If you have a Gmail address, your inbox is vulnerable to a range of Gmail scams aimed at getting you to click. A number of these scams look very legit; however, they're everything but. A full-scale assault begins the moment you make the wrong click.
Scammers see this as a full-time job and they're dedicated to coming up with new ways to defraud people.
One of the latest and most effective Gmail scams happens when someone hacks your Gmail account and retrieves your contacts' information. This happens most often when a user has an easy, predictable password.
Once they have retrieved your contacts, they email your contacts using an email that looks similar yours. They include an attachment that looks like one you may send, but it sends them to a false Google login page instead.

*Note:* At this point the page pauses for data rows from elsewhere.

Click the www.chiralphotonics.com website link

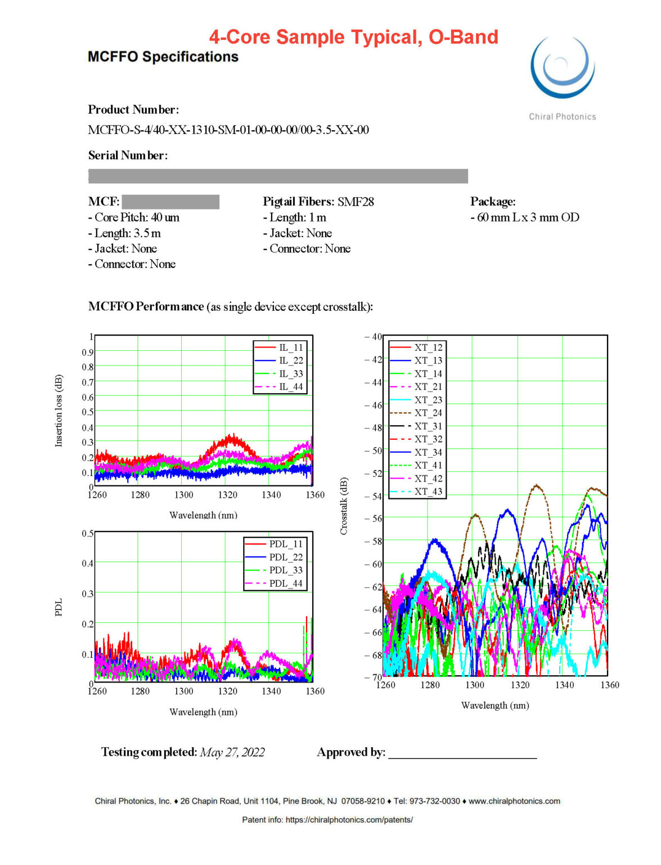pos(514,801)
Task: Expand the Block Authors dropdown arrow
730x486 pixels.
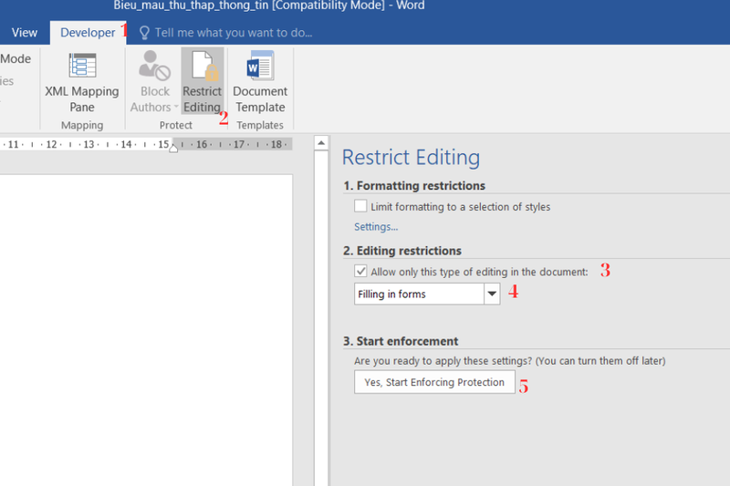Action: [176, 108]
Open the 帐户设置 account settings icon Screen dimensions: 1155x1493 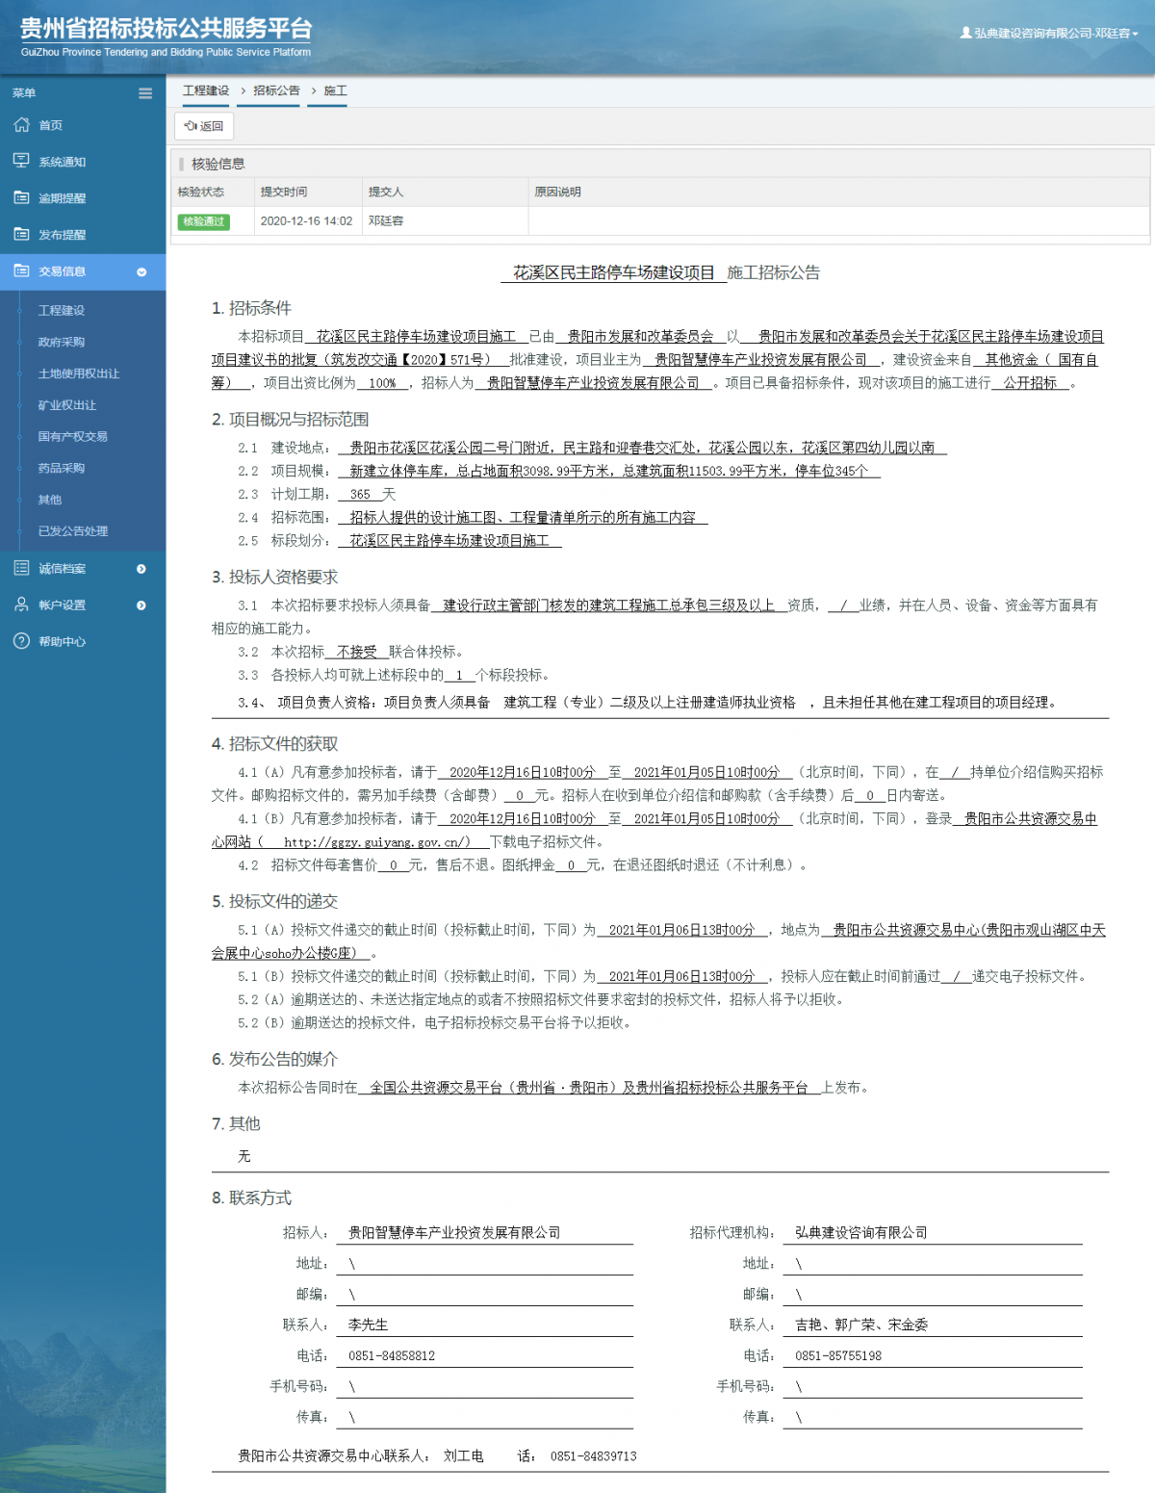click(x=21, y=605)
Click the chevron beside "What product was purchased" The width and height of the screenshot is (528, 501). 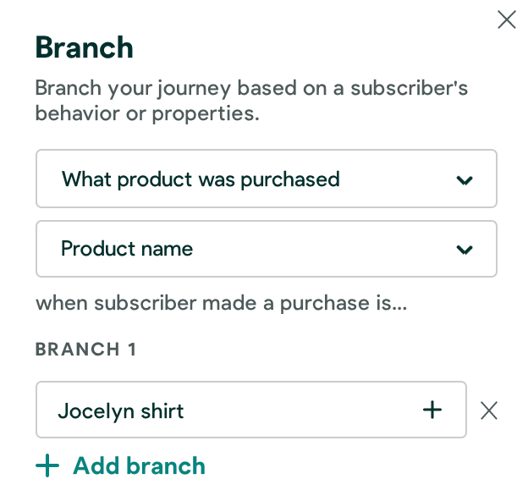point(464,180)
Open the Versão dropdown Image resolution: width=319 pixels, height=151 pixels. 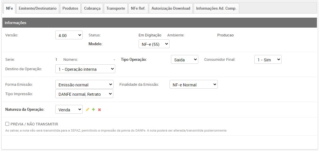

This seems legit because it's from your Gmail address. It's crafted the way you would craft an email, and it contains an attachment that looks perfectly safe. Once the user enters their Google credentials, the scammers have full access to their account, and everything in it and the cycle of email hijacking continues. This scams fools even the most savvy user.
This particular scam is being called "the most well-executed scam in recent history" so always remember that anyone can fall victim.
What can you use to protect yourself?
People don't take a close look at the URL they are being sent to. They see a familiar page and feel safe. Instead, enter the URL you know you should be directed manually. For instance, if you are supposed to log into Google, type the Google URL in yourself. As a side note, whether you are clicking a link in an email or on a website, always analyze the URL. It should be the domain you recognize.
Think things through. Is there a legit reason for you to be receiving a particular email from this contact at this point in time? Have you even communicated with them recently? Why are you being asked to log into Google when you're already in Gmail, which means you're already logged in?
Don't make the mistake of thinking that your web browser will warn you of threats. Analyze everything on your own to decrease your chances of becoming a victim.
What should you do if you have even the slightest suspicion that an email is not safe?
If in doubt, DON'T CLICK. It's better safe than sorry when it comes to your personal information and the security of your accounts.
Notify your contact by separate email if you receive suspicious emails from them to find out if they are legit. If the email isn't legit, the owner now knows they've been hacked and can change their information to prevent further damage.
Change your password immediately and advise your contact do the same if they indicate they did not send the email.
Remember, scammers are always perfecting their craft, never let your guard down. Ever.